Los siervos compartieron con ellos un escaso pan oscuro, Atanarik les pagó con unas monedas de cobre. Se despidieron, saludándoles con la mano, sin preguntar nada.

Ahora, Alodia y Atanarik caminaban el uno junto al otro por el camino. Atanarik estaba contento.

—En Norba compraremos caballos y ropas. Tengo que llegar a Septa cuanto antes y caminando tardaríamos mucho tiempo.

—No sé cabalgar.

—Aprenderás, no es difícil. Buscaré un animal de carga, que sea dócil, en el que puedas montar.
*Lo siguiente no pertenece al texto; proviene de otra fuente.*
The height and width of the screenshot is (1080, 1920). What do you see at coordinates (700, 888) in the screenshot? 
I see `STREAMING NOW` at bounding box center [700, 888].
—Mi señor, os retraso en el camino.

—Ahora ya no puedo dejarte atrás —exclamó con tono decidido—. Te dejaré en Hispalis, al cuidado del obispo Oppas. Allí estarás a salvo.

A ella se le humedecieron los ojos. No podía soportar el pensamiento de estar lejos de Atanarik, pero guardó silencio sin emitir ninguna protesta.

La mañana era cálida y suave. Después de los días pasados en los que parecía que el invierno se había apoderado del mundo, el otoño volvía con días algo más templados. Soplaba un aire tibio, que levantaba suavemente las faldas de ella y la corta capa de él. El campo mostraba una tierra rojiza, interrumpida por las vides. Entre los viñedos, los campos de cereal habían sido cosechados.